Выбрать главу

— Садовник понравился? — спросил учитель.

— Хороший…

— Запомните, что он рассказывал?

— Все помню.

— И не забывай. И дневники уничтожать не надо. Приедешь — запиши.

— Что мне близко, я и так запомню.

— Нет, не всегда. Мы часто забываем самое лучшее. Вот забудешь, как садовник называл тебя на «вы», как он смущенно, по крестьянски, принял от тебя конфеты, небоязливо делился с нами всем, чем мог. Как жили, так и рассказывал.

— Дед сто девять годов жил, — вспоминала она с улыбкой. — «Шаляпина знали?» — дочь спросила. «Знавать не знавал, а слыха-ал!»

— Вот, вот… А потом ты будешь последней, и внуки будут смотреть на тебя как на редкость, да?

— Из-за садовника?

— Ага!

— Внуков не будет. Я не хочу детей.

— Эта дурь пройдет. Со временем.

Ресторан пустел. Сестры спрятали платочки в сумочки, поднимались от стола. Учитель кивнул им.

— Знаешь, Люда, о чем я думаю?

— О чем?

— Никогда не отгадать…

— Ну о чем? — переспросила Люда. Не пригласит ли он погулять по окраине? Или опять вспомнил рощу, дождь, костянику? Или дорогу из Петровского, когда шли сперва по другому берегу Кучан и все наговаривало ей, что вот-вот — еще солнце не сядет — случится с ними что-то в пустынной окрестности? Что же еще? — О чем…

Она украдкой вытянула сигаретку, достала спичку.

— Почему уехал Шаляпин…

— Почему… — повторила она разочарованно. — Куда уехал?

Он забыл! Он забыл, что она-то не может знать, никогда не читала и не думала о Шаляпине. Это так давно-давно было.

— Не знаешь?

— Нет, — невинно сказала Люда.

Учитель поставил стакан.

«Боже мой, — светилось в ее глазах, — и завтра все кончится… Неужели он не видит? Тупой, что ли…»

Учитель глядел на витязя на стене.

«Мне кажется, от велича-айшей тоски!» — подумал, но не сказал он.

— Ну, встаем?

— Зачем?

— Встаем, встаем, — вздохнул он. — Завтра на зорьке домой. Завтра домой!

— Зачем домой?

— Зачем, зачем… Жизнь нас не спрашивает. А?

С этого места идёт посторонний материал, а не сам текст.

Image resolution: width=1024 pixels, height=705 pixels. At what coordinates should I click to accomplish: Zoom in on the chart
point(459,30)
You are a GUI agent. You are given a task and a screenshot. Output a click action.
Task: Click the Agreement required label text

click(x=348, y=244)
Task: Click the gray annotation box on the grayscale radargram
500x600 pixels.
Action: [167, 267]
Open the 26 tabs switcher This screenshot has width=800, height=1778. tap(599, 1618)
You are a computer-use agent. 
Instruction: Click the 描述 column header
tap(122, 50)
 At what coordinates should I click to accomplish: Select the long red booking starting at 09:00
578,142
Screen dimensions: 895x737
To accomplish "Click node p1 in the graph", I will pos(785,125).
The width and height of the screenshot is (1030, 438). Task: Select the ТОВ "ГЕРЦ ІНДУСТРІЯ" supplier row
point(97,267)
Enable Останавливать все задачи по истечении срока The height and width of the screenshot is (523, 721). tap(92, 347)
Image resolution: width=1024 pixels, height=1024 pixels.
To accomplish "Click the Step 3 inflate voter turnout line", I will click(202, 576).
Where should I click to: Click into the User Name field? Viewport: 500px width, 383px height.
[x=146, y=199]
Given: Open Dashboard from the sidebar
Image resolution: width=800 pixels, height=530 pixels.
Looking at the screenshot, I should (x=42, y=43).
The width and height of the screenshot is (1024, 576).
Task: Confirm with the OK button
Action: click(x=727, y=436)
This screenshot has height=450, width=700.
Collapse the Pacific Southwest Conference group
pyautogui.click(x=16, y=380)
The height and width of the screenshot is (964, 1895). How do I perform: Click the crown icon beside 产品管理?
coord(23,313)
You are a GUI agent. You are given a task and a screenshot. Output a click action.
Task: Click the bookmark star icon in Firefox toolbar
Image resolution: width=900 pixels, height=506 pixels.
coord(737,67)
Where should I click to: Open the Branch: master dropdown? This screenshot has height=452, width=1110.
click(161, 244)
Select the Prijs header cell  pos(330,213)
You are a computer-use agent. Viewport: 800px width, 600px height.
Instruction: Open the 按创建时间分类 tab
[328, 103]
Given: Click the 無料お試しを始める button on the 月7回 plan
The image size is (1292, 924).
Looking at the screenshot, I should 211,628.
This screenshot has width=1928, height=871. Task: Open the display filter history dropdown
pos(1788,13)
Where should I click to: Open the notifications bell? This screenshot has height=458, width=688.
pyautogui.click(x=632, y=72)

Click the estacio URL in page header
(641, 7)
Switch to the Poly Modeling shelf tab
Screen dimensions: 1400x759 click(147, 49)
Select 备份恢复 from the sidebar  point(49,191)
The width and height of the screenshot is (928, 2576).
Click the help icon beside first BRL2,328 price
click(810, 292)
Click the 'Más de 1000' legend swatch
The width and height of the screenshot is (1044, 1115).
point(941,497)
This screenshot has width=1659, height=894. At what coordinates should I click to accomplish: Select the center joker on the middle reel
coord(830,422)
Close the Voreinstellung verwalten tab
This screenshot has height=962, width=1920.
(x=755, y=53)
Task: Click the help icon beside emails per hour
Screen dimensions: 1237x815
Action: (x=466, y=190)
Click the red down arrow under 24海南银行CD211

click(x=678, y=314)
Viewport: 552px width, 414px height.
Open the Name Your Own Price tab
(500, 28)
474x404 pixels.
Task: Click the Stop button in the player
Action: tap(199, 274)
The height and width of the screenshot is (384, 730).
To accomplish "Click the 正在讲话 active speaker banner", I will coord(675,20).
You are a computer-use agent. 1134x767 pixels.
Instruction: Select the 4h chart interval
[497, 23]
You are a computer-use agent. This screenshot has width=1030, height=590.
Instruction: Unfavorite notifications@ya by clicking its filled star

— Угу, — взяла она сумочку и поднялась.

И была еще ночь в Тригорском.

Он лежал сперва после ресторана в гостинице, переминался с боку на бок, вставал пить из графина теплую воду, укладывался, но не спал — жалко было пропускать единственную и последнюю ночь у Пушкина.

Он тихо оделся и вышел.

Люда стояла в другой комнате у окна. Она уже раскрыла губы, чтобы чуть слышно окликнуть учителя, но… имя его? имя? За весь день одно только «вы». Поздно хватилась! «Оглянись… ну…» Однако он не почувствовал. Люда вся вспыхнула и, злая, нервная, выскочила по ступенькам вниз. Куда же идти? Куда? Кругом темно, глаз коли, и оттуда, от лесных вершин, дует свежестью. Нежная ночь призывала, и Люда готова была пропасть в ее тьме, заблудиться, исколоть о кустарники руки, упасть там и нареветься — только не засыпать насильно в гостинице у стены, возле трех сестер, у которых все позади!

В четыре утра учитель шел обратно. Душа все отдала, попрощалась, и был он спокоен, трезв, шел и помнил о родных в деревне: как там они без него? У большого камня с надписью, где он сказал вечером Люде о чаепитии барышень, он застал Люду и почувствовал себя виноватым. «Доброе утро!. — сказал он и подошел, положил ей на голову свою тяжелую ладонь. — Что? Что с тобой? Почему ты здесь?»